My job. Still hate my current job, and haven't even written about that. Hate with a passion, and doing a crappy job of it, too. I have an assistant (not a personal assistant, a junior staffer) and he's really stepped up and is covering a lot. I'm applying for FLMA, and just taking tons of time off for various counselor and doctor appointments.
Job offer. Still sitting on the job offer. Supposed to let them know Tuesday. Vacillating between two poles. A fool to take it, a fool not to. Slightly leaning toward taking it, but really not sure. Maybe tomorrow I'll write more about this, try to process it a bit more. None of my other interviews panned out in productive, immediate ways. The low-energy people are indecisive. The guy I sort of forced myself on wants to hire, but needs to go through a whole process. So this offer is good. And a big job. Interesting, probably very fulfilling. Maybe too demanding, given everything else going on in my life, and my desire (even before all the shot hit the fan) to spend more time to with my daughter.
Marriage. Ugh. We talked again today. He confirmed, as I knew, that I was putting too much pressure on him. He needs space, and I cannot give it to him. I want to talk, and work on things, and spend time together, and so on and so on and so on and it's making him crazy. Don't get me wrong, I'm not blaming myself. Just acknowledging that if I want to try to improve things, I'm not. I'm going to try to let go, and wait until our joint counseling session Tuesday morning to put things on the table. First, I'm cheap, and it frustrates me to think of him wasting money on renting a place. (of course, to him it's not a waste). I need to talk about Thanksgiving, establishing boundaries, laying out a process. I should write it all out, to be prepared for Tuesday. After we talked today I left the house and ran errands, leaving him with our daughter. It was a good move. I came home to a more civil, pleasant guy. I suggested he do some painting tonight (I've not even typed about our work on our house, let's just say SIGNIFICANT) and he thought that was a good idea.
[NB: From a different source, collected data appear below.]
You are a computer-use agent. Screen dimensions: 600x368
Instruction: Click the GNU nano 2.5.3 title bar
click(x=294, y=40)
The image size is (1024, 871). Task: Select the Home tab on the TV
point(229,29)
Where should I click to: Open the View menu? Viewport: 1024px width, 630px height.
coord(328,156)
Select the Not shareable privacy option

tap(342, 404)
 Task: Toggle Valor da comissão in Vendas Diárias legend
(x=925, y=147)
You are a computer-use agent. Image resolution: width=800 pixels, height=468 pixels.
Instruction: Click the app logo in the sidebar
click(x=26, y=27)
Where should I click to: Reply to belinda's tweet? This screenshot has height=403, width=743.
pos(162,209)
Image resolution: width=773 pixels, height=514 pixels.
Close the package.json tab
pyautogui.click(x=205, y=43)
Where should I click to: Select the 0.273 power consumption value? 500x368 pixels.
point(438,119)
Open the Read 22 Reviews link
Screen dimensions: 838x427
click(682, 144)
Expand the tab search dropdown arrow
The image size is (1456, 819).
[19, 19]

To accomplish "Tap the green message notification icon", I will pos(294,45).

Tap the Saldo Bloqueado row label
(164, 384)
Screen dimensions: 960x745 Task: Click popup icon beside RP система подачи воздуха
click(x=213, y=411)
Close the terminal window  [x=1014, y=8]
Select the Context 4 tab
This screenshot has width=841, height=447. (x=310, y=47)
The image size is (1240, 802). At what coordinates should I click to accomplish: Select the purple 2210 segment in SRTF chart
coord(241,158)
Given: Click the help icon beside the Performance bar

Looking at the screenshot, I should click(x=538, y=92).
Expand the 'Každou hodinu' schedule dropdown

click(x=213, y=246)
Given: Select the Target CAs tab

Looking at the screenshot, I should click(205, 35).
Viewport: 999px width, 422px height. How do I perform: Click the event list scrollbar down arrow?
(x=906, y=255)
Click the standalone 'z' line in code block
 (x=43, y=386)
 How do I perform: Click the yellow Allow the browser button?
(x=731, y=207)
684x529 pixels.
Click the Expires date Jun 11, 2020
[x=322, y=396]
In general, for completely unknown reasons, I've been in a fairly good mood today. Even typing now, I don't feel the sadness and crushing grief and panic I've been feeling. I don't know why that is. Parts of our conversation were hurtful. Am I in denial? Right now I just feel matter of fact.
I am strong. I will survive. I will get through this all. I know that. I wish, I hope, I pray, it all works out for the best.